Es wird langsam eng mit dem Parken am Meißner Elbufer. Der Flusspegel wird auch noch am Dienstag weiter ansteigen. © Ulf Mallek

Radebeul/Meißen/Riesa. Was die meisten Spaziergänger entlang der Elbe nach Neujahr schon bemerkt haben, wird jetzt noch zunehmen - der Pegel der Elbe steigt an. Von etwa 1,50 Meter Pegelstand Dresden auf jetzt deutlich über zwei Meter ist der Fluss angeschwollen. Montagmittag ging er auf Richtung 2,50 Meter.

Ähnlich die Entwicklung auch schon in Meißen und Riesa. Die Domstadt kommt von knapp unter zwei Metern Pegelstand und hat am Montagnachmittag schon fast drei Meter erreicht. Besonders deutlich merken das all jene, die an der Elbe auf den ausgewiesenen Parkplätzen ihr Fahrzeug abstellen wollen. Dort ist Vorsicht geboten. Spätestens bei Dunkelheit sollten die Autos dort weggeholt werden.

In Riesa hat sich der Elbepegel von reichlich zwei Metern vor Silvester auf jetzt drei Meter entwickelt. Tendenz weiter steigend.

Entscheidend für das Anschwellen des Flusses sind die Wasserabflüsse in Böhmen und im Riesengebirge. In Spindlermühle (Spindleruv Mlyn) lagen über 20 Zentimeter Schnee. Mit den steigenden Temperaturen und vereinzelten Regenfällen ist das alles Richtung Tal abgeflossen und in der Moldau und der Elbe gelandet. Zwei bis drei Tage dauert es - je nach der Geschwindigkeit beim Abtauen und der Menge der durchfließenden Kubikmeter - bis das Wasser zum Pegelanstieg im Elbland führt.

Pegel steigt kommende Tage weiter an

Mittlerweile sind fast alle Schneereste in den nahen Gebirgen Tschechiens abgetaut. Spindlermühle ist grün. Aber ein Teil des Tauwassers ist noch auf dem Weg nach Dresden und weiter elbabwärts. Die Prognosen sagen voraus, dass der Pegel Dresden morgen und übermorgen noch auf bis zu drei Meter ansteigen kann.

Die Durchflussmengen könnten 500 Kubikmeter je Sekunde leicht übersteigen. Beim Jahrhunderthochwasser mit knapp zehn Meter Elbepegel Dresden waren es fast neunmal so viele Kubikmeter je Sekunde.

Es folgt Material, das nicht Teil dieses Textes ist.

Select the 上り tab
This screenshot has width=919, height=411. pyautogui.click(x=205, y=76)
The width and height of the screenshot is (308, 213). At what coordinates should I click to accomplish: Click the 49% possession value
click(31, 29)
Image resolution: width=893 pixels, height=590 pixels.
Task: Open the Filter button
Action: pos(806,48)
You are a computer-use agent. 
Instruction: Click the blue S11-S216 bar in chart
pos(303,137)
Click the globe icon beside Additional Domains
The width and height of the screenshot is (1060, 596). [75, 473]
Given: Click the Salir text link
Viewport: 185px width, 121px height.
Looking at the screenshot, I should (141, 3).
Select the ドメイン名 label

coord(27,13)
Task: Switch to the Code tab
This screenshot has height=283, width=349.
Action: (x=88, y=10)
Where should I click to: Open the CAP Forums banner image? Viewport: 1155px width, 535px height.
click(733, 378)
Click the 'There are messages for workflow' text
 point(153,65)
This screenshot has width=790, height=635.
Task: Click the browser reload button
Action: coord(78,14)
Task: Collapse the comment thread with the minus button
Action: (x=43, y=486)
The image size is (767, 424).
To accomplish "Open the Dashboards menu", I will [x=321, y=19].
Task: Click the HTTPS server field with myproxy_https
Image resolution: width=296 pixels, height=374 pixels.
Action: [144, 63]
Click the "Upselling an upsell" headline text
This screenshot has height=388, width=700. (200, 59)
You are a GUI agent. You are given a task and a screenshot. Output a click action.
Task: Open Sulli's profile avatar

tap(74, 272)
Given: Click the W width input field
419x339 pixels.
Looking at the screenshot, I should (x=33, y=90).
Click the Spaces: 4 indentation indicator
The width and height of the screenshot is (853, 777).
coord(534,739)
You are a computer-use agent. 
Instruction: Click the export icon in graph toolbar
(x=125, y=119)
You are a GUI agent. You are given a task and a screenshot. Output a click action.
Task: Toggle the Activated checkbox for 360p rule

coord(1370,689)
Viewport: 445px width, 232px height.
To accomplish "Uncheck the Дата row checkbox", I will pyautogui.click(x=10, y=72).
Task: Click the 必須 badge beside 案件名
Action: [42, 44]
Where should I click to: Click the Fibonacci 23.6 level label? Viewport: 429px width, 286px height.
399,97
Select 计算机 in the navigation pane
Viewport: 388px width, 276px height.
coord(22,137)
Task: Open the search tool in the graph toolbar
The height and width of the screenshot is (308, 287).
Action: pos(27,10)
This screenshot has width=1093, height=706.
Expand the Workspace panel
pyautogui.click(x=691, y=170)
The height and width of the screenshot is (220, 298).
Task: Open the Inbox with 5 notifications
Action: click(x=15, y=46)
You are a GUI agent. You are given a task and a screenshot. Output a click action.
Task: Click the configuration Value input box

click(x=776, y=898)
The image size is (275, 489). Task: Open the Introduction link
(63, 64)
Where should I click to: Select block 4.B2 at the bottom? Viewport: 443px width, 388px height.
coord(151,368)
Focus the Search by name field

An der Moldau und in der tschechischen Elbe führte das Tauwetter schon zu einem Scheitel des Elbepegels und vorerst keinem weiteren Ansteigen. In Usti hat die Elbe derzeit etwa 2,70 Meter Pegelstand. Bei vier Metern wird dort die erste Warnstufe ausgerufen, genauso wie in Dresden bei vier Metern. Die Moldau hat etwa einen Meter erreicht. Bei 3,70 Meter beginnen hier die Warnungen.

Zur Beruhigung des Abtauens werden auch die niedrigeren Temperaturen der nächsten Tage beitragen. Allerdings fällt dann auch wieder Schnee im Riesengebirge.